Today, Taurasi stands as one of the veterans, bridging dynamic eras in women’s basketball.

“It’s definitely been a shift. Sometimes I’m having lunch with the coaches because I’m closer in age with them, which is pretty funny, but it’s a great cast of young, just superstars, and they are just unbelievable basketball players,” she remarked.

“She’s seen everything in every game, has done everything in every game, every scenario,” noted Team USA Head Coach Cheryl Reeve.

“What Dee brings to the table is just obviously experience, leadership. You know, she’s one of the greatest to ever do it,” echoed Olympic teammate and fellow Huskie Breanna Stewart.

Taurasi’s career is decorated with three collegiate championships, three WNBA titles, and five Olympic gold medals, a record she shares with another UConn alum, Sue Bird. “It was always pretty special to be able to do it with your best friend. You don’t get to say that in life very often when it comes to business and your work, but I was lucky enough to do five Olympics with my best friend,” Taurasi said of Bird.

She credits their time at Connecticut for their success on the global stage. “There’s just a synergy of doing it the right way. And I think we learned that in Connecticut. That’s why you see so many Huskies on the national team,” Taurasi explained. “The ability to kind of share the floor with her is an honor for all of us,” added Stewart.

With Bird now retired, Taurasi steps up as the solo leader of the team. Coach Reeve is confident in her abilities. “I like to call it a rabbit, if you will, that younger players need someone to chase in terms of how you do things. And D has been always at the top,” Reeve said.

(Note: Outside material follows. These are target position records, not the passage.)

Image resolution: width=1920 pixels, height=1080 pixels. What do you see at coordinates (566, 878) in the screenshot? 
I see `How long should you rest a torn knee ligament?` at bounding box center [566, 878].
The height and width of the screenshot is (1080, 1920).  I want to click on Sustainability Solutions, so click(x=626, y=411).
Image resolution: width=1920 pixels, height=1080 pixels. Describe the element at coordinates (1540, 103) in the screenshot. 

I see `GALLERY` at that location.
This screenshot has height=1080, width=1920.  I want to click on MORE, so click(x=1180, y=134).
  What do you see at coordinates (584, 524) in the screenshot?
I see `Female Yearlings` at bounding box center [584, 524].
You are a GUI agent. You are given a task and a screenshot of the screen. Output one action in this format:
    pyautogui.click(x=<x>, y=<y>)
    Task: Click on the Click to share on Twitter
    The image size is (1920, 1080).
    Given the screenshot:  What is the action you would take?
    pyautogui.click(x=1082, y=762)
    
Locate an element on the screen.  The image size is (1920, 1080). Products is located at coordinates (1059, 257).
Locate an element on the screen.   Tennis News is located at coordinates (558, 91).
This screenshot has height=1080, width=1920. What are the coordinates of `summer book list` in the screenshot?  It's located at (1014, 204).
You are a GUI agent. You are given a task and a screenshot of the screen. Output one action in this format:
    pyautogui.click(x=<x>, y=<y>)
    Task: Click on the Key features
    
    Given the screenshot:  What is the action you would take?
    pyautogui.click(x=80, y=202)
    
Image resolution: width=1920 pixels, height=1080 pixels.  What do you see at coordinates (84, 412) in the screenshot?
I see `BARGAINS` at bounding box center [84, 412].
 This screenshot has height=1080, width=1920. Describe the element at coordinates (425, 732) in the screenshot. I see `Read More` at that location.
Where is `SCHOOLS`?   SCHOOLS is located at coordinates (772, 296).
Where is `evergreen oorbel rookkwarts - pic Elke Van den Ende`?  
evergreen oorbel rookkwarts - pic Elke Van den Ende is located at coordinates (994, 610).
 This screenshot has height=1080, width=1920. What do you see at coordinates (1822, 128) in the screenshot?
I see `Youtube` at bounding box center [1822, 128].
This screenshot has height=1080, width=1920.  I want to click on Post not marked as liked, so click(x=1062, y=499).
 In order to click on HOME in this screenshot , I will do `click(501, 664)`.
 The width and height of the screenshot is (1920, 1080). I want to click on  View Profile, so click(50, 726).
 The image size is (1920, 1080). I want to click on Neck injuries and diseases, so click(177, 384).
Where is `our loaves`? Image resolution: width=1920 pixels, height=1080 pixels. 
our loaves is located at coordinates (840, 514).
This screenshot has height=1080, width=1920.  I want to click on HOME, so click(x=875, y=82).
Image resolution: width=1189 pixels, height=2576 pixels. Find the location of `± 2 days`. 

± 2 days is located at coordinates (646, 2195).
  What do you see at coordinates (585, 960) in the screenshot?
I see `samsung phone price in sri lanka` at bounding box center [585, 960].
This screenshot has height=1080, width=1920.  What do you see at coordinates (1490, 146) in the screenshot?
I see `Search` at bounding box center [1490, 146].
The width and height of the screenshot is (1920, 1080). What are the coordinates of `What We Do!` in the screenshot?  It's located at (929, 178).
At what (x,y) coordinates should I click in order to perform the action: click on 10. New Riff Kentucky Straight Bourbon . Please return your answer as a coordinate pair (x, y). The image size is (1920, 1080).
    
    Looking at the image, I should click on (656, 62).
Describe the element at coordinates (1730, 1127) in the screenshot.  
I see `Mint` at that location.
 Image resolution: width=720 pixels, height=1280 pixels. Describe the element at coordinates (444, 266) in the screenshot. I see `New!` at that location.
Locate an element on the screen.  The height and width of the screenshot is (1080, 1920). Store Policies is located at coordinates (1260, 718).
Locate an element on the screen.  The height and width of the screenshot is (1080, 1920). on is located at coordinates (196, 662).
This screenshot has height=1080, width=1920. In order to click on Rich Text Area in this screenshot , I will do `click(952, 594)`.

Reflecting on her journey, Taurasi noted, “You know, I think back on how I was when I was 25 and how I am now. I’m much calmer. So, I guess that’s the lesson of getting older is you’re a little bit more calm, and I think that just comes with leaning on that experience. And the only reason I’m playing right now is because I have two kids. Because they’ve made me better, focused on the things I need to get done to make sure I go home and be the person I want to be.”

A calm presence will be vital as Team USA aims for an eighth consecutive gold medal. “It takes a lot of sacrifice. It takes a lot of heart. There’s something about putting this jersey on that brings the best out of you as a teammate, as an athlete, as a coach. And those things aren’t easy. And we’re going to try to do it again,” Taurasi emphasized.

Should she help Team USA clinch victory, Taurasi will make history with the most gold medals of any basketball player.

A defining moment from her freshman year at UConn has stayed with her. Coach Geno Auriemma called her into his office after two seniors were injured. “He tells me, ‘There’s no age to be great.’ So now, being 41, I tell myself all the time, ‘There is no age to be great,’” Taurasi recalled. “So here we are.”